▶ Directions for this task: Pictures stay out of the copy. Retype exactly the lines below from the one with "730x499 pixels." through the one with "The width and height of the screenshot is (962, 687).".

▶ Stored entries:
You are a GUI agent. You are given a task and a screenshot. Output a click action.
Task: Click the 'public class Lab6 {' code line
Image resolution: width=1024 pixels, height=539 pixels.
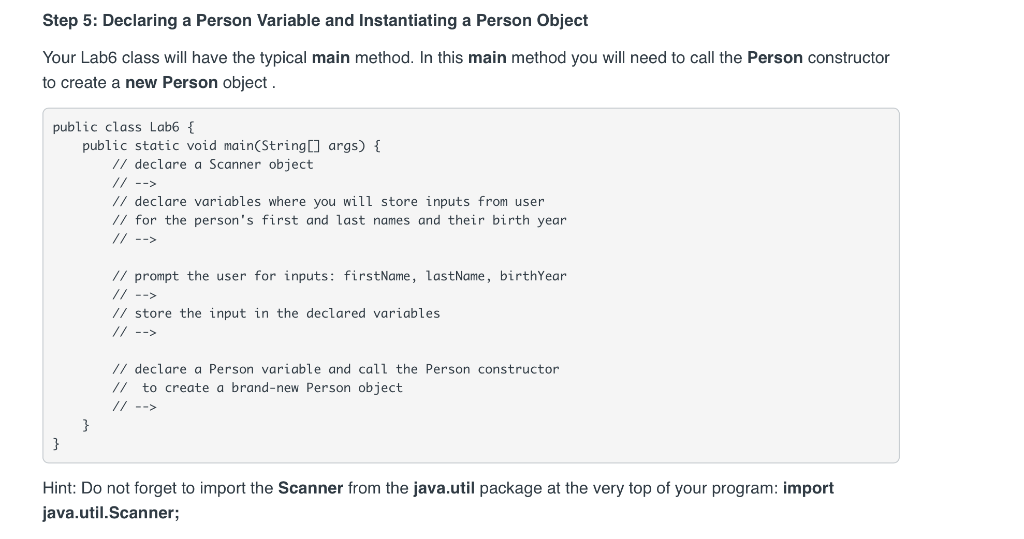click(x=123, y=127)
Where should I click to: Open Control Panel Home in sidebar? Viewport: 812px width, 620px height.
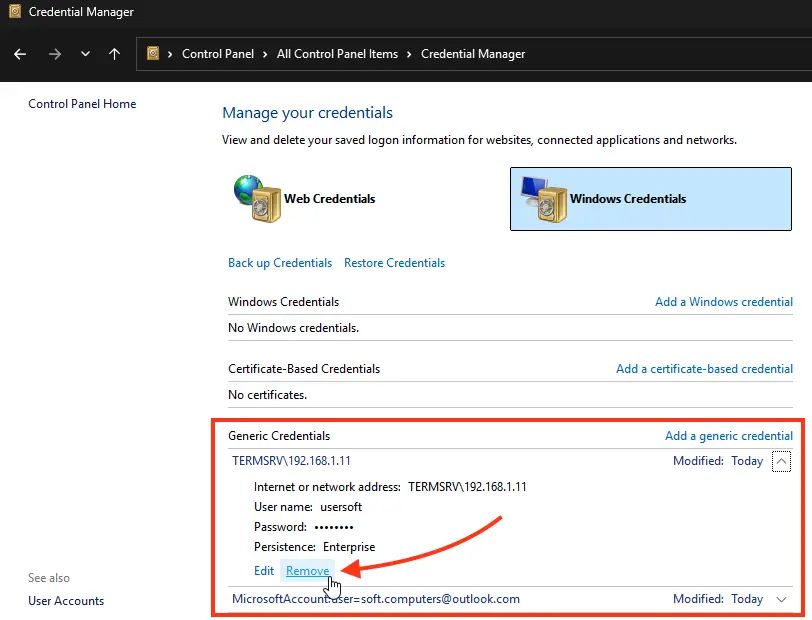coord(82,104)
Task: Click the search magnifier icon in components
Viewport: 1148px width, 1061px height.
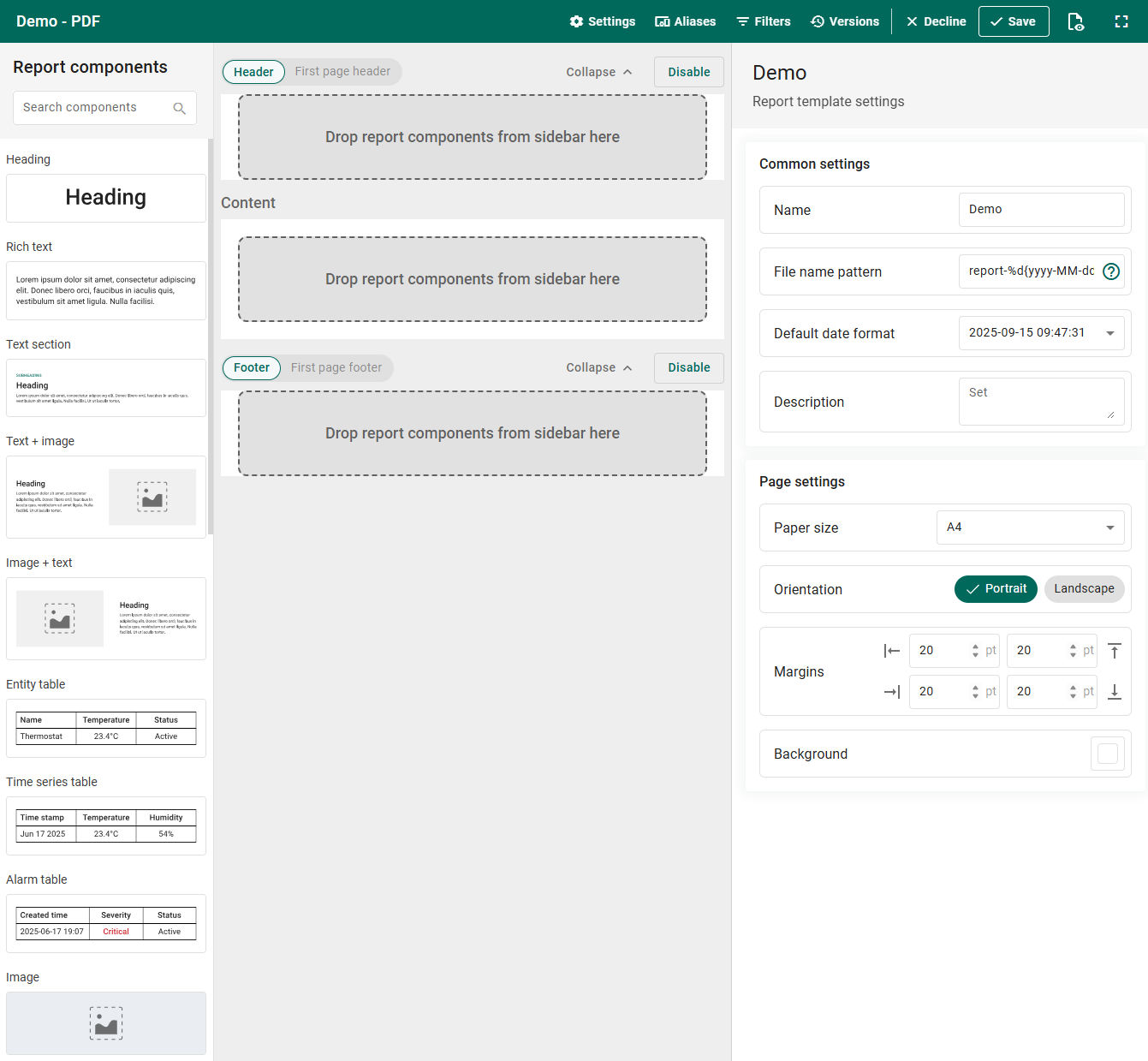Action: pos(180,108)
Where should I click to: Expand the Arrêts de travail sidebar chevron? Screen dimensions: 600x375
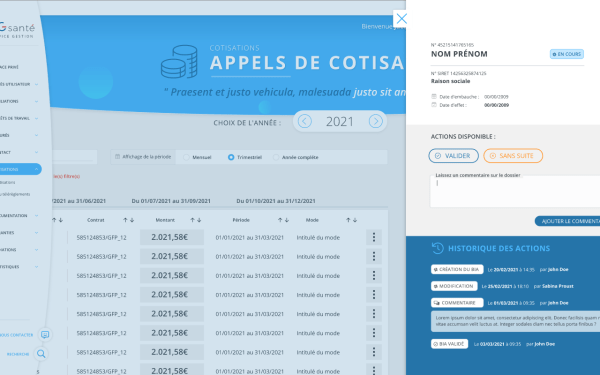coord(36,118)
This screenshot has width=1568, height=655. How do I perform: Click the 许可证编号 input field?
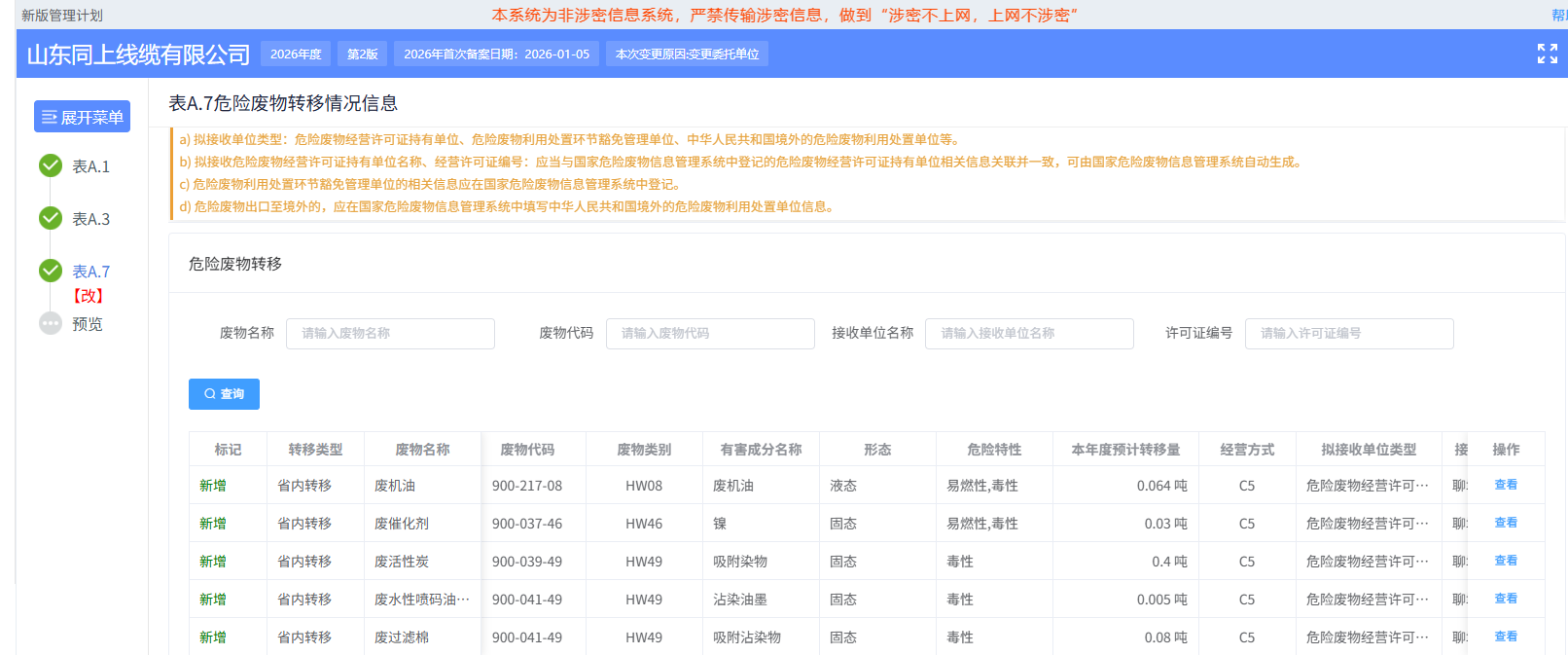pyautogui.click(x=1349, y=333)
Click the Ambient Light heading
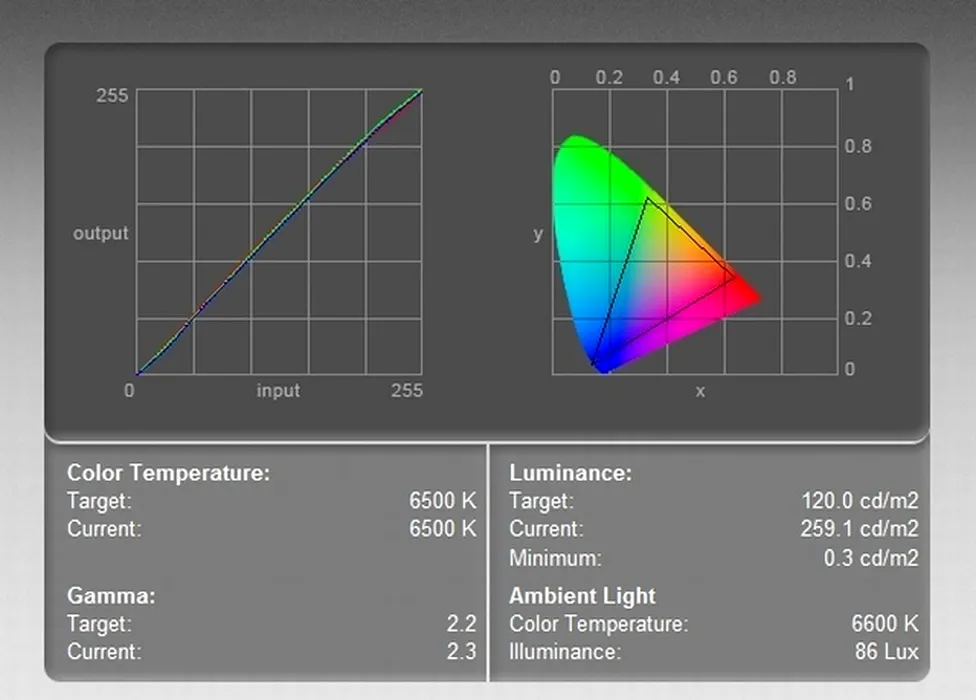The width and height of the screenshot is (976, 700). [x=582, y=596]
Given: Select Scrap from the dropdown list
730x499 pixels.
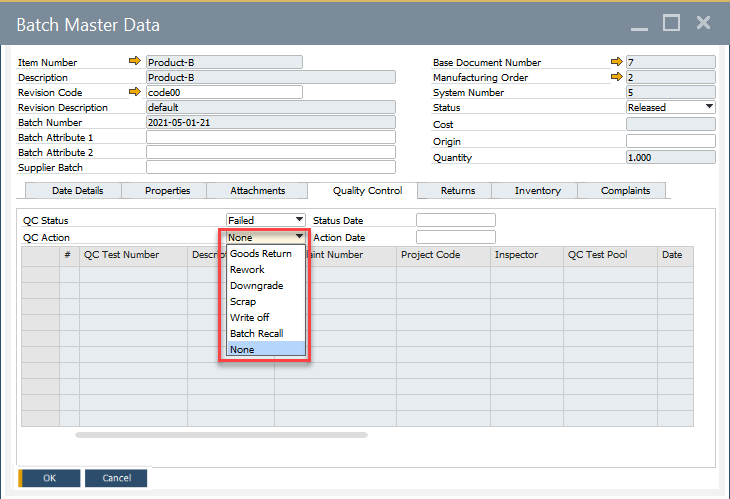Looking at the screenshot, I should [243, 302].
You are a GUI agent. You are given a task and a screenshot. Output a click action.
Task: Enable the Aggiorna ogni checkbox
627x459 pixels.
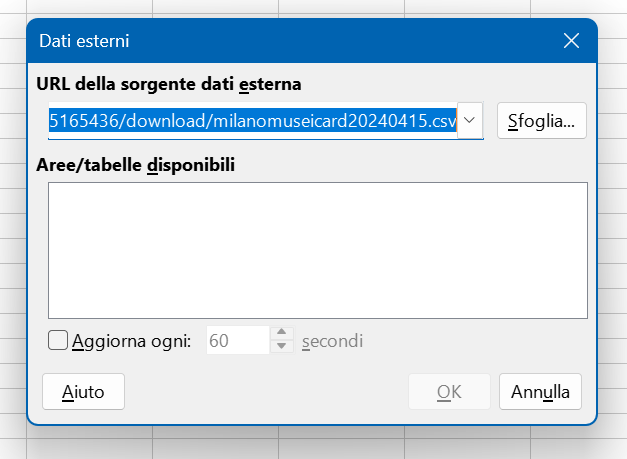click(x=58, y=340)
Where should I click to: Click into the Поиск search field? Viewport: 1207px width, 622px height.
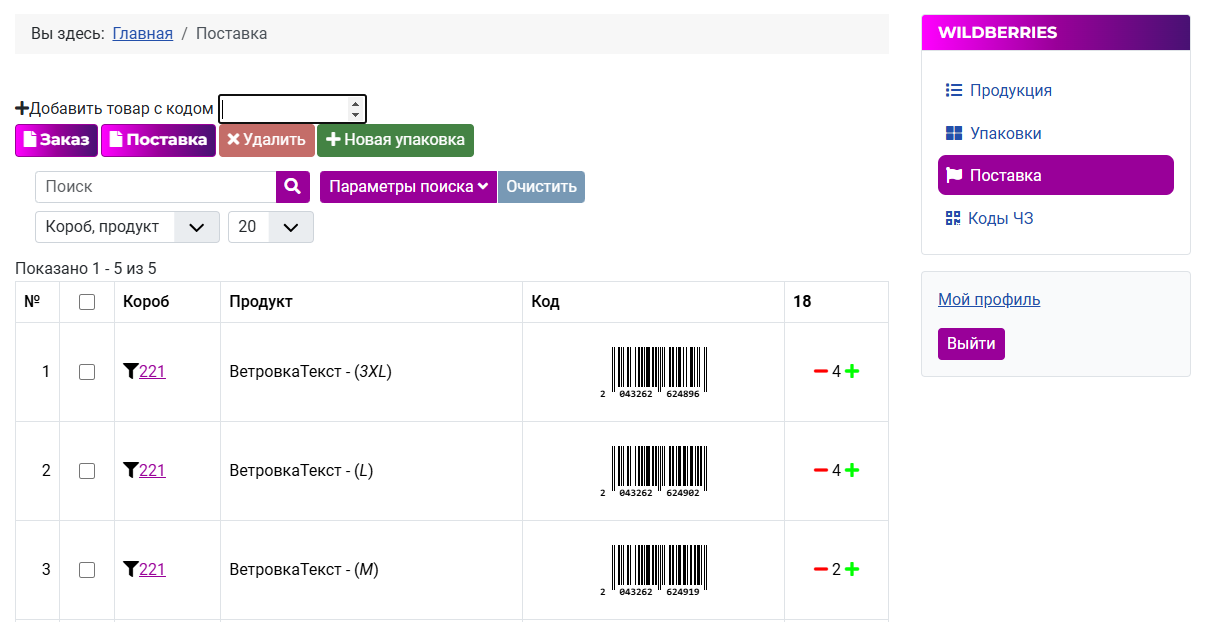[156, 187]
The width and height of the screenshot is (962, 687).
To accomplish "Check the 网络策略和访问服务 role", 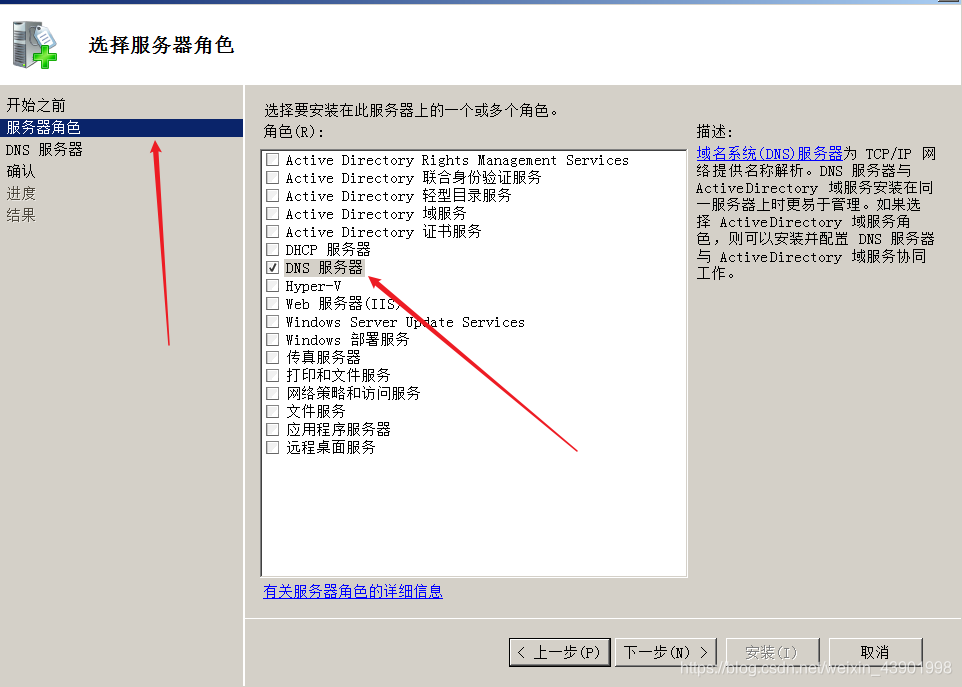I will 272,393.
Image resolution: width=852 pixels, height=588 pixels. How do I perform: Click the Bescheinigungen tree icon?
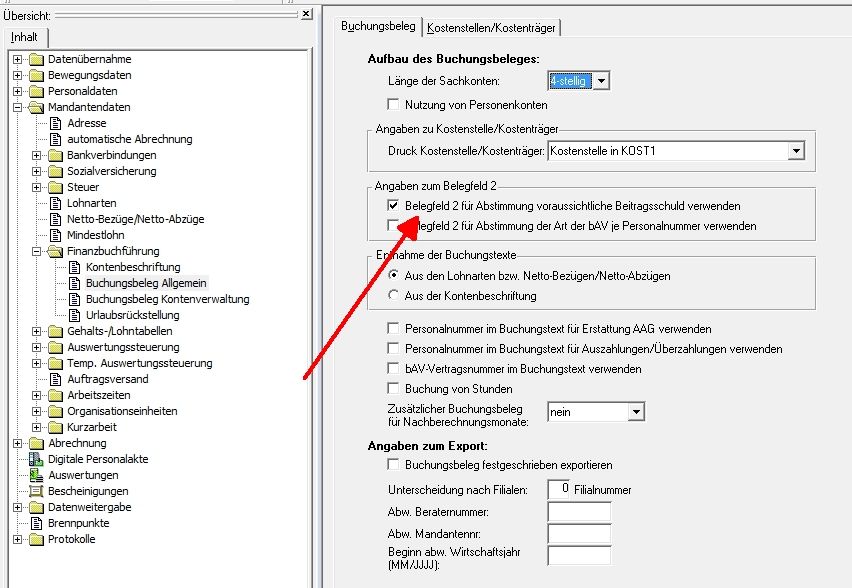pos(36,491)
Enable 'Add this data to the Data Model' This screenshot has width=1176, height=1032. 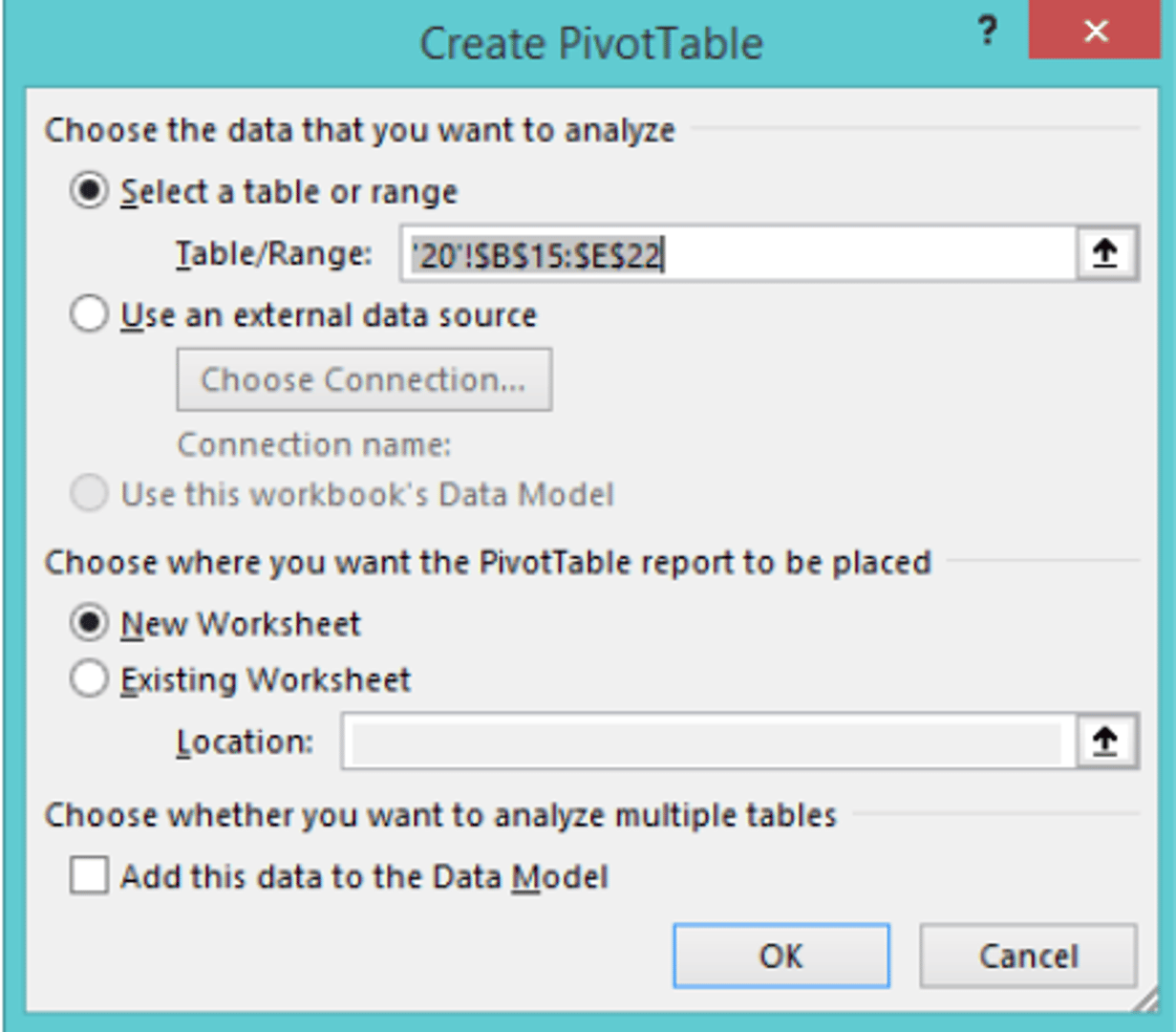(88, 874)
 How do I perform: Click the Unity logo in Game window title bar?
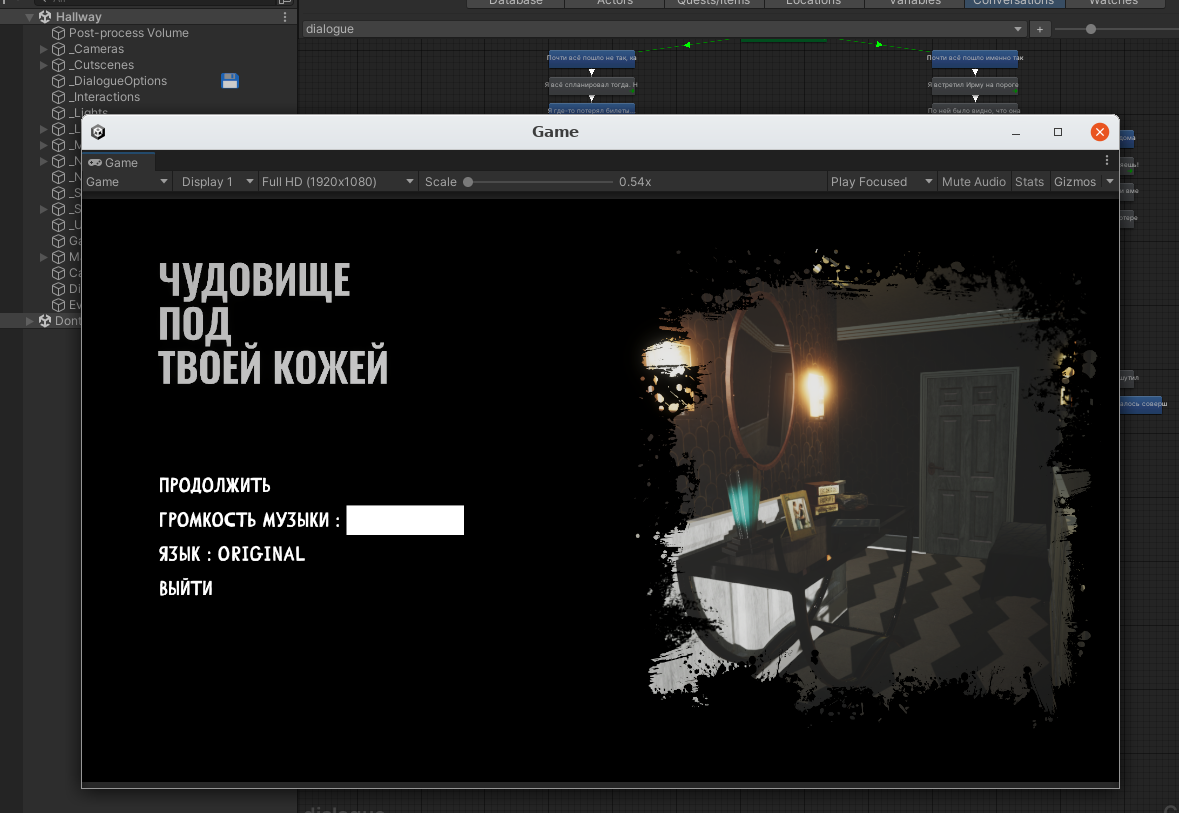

▶ Problem solution:
730x499 pixels.
Looking at the screenshot, I should [243, 302].
You are a GUI agent. You are given a task and a screenshot. Output a click action.
Task: Enable the Aggiorna ogni checkbox
627x459 pixels.
click(x=58, y=340)
Where should I click to: Click into the Поиск search field? Viewport: 1207px width, 622px height.
[156, 187]
The width and height of the screenshot is (962, 687).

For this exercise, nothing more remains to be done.